◆ **Stored records**
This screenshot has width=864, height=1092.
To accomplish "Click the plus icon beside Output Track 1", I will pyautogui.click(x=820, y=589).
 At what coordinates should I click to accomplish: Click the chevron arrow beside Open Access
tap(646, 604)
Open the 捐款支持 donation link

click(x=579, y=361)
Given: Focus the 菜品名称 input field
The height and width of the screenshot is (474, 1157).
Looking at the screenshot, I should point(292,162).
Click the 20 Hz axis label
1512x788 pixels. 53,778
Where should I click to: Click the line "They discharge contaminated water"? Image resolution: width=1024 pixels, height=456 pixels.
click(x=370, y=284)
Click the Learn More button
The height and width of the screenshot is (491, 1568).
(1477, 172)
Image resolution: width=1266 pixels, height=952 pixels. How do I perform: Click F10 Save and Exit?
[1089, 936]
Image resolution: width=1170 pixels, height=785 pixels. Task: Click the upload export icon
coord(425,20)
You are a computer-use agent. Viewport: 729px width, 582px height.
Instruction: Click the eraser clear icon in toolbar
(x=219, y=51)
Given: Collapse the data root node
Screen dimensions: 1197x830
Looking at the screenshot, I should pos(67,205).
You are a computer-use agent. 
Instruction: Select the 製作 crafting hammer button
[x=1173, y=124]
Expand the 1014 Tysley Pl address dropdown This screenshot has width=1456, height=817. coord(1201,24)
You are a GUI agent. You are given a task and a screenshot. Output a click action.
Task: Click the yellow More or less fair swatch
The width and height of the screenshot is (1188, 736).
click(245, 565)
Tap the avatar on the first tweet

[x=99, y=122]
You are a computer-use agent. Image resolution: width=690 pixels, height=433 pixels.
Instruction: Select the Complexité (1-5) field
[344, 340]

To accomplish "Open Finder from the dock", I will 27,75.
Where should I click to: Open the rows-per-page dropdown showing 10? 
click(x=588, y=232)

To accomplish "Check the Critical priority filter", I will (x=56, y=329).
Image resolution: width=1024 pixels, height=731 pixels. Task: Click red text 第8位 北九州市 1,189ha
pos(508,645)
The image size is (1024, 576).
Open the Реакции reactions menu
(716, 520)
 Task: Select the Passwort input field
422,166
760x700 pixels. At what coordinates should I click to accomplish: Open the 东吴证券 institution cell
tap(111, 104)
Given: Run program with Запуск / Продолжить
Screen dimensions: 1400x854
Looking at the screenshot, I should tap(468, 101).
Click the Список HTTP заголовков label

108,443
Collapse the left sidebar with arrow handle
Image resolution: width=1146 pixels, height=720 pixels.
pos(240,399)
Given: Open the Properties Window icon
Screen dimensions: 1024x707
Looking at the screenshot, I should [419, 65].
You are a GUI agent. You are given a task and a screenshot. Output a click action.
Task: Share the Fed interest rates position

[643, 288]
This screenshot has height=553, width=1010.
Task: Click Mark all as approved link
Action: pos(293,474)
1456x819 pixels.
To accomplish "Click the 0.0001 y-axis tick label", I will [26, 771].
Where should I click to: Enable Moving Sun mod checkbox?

◆ **Required task**
Convert every one of the rows above into a Markdown table with two columns, No. and Text. Number each line and skip blank lines.

◆ **Written response**
| No. | Text |
|---|---|
| 1 | This screenshot has width=864, height=1092. |
| 2 | To accomplish "Click the plus icon beside Output Track 1", I will pyautogui.click(x=820, y=589). |
| 3 |  At what coordinates should I click to accomplish: Click the chevron arrow beside Open Access |
| 4 | tap(646, 604) |
| 5 | Open the 捐款支持 donation link |
| 6 | click(x=579, y=361) |
| 7 | Given: Focus the 菜品名称 input field |
| 8 | The height and width of the screenshot is (474, 1157). |
| 9 | Looking at the screenshot, I should point(292,162). |
| 10 | Click the 20 Hz axis label |
| 11 | 1512x788 pixels. 53,778 |
| 12 | Where should I click to: Click the line "They discharge contaminated water"? Image resolution: width=1024 pixels, height=456 pixels. |
| 13 | click(x=370, y=284) |
| 14 | Click the Learn More button |
| 15 | The height and width of the screenshot is (491, 1568). |
| 16 | (1477, 172) |
| 17 | Image resolution: width=1266 pixels, height=952 pixels. How do I perform: Click F10 Save and Exit? |
| 18 | [1089, 936] |
| 19 | Image resolution: width=1170 pixels, height=785 pixels. Task: Click the upload export icon |
| 20 | coord(425,20) |
| 21 | You are a computer-use agent. Viewport: 729px width, 582px height. |
| 22 | Instruction: Click the eraser clear icon in toolbar |
| 23 | (x=219, y=51) |
| 24 | Given: Collapse the data root node |
| 25 | Screen dimensions: 1197x830 |
| 26 | Looking at the screenshot, I should pos(67,205). |
| 27 | You are a computer-use agent.  |
| 28 | Instruction: Select the 製作 crafting hammer button |
| 29 | [x=1173, y=124] |
| 30 | Expand the 1014 Tysley Pl address dropdown This screenshot has width=1456, height=817. coord(1201,24) |
| 31 | You are a GUI agent. You are given a task and a screenshot. Output a click action. |
| 32 | Task: Click the yellow More or less fair swatch |
| 33 | The width and height of the screenshot is (1188, 736). |
| 34 | click(245, 565) |
| 35 | Tap the avatar on the first tweet |
| 36 | [x=99, y=122] |
| 37 | You are a computer-use agent. Image resolution: width=690 pixels, height=433 pixels. |
| 38 | Instruction: Select the Complexité (1-5) field |
| 39 | [344, 340] |
| 40 | To accomplish "Open Finder from the dock", I will 27,75. |
| 41 | Where should I click to: Open the rows-per-page dropdown showing 10?  |
| 42 | click(x=588, y=232) |
| 43 | To accomplish "Check the Critical priority filter", I will (x=56, y=329). |
| 44 | Image resolution: width=1024 pixels, height=731 pixels. Task: Click red text 第8位 北九州市 1,189ha |
| 45 | pos(508,645) |
| 46 | The image size is (1024, 576). |
| 47 | Open the Реакции reactions menu |
| 48 | (716, 520) |
| 49 |  Task: Select the Passwort input field |
| 50 | 422,166 |
| 51 | 760x700 pixels. At what coordinates should I click to accomplish: Open the 东吴证券 institution cell |
| 52 | tap(111, 104) |
| 53 | Given: Run program with Запуск / Продолжить |
| 54 | Screen dimensions: 1400x854 |
| 55 | Looking at the screenshot, I should tap(468, 101). |
| 56 | Click the Список HTTP заголовков label |
| 57 | 108,443 |
| 58 | Collapse the left sidebar with arrow handle |
| 59 | Image resolution: width=1146 pixels, height=720 pixels. |
| 60 | pos(240,399) |
| 61 | Given: Open the Properties Window icon |
| 62 | Screen dimensions: 1024x707 |
| 63 | Looking at the screenshot, I should [419, 65]. |
| 64 | You are a GUI agent. You are given a task and a screenshot. Output a click action. |
| 65 | Task: Share the Fed interest rates position |
| 66 | [643, 288] |
| 67 | This screenshot has height=553, width=1010. |
| 68 | Task: Click Mark all as approved link |
| 69 | Action: pos(293,474) |
| 70 | 1456x819 pixels. |
| 71 | To accomplish "Click the 0.0001 y-axis tick label", I will [26, 771]. |
| 72 | Where should I click to: Enable Moving Sun mod checkbox? |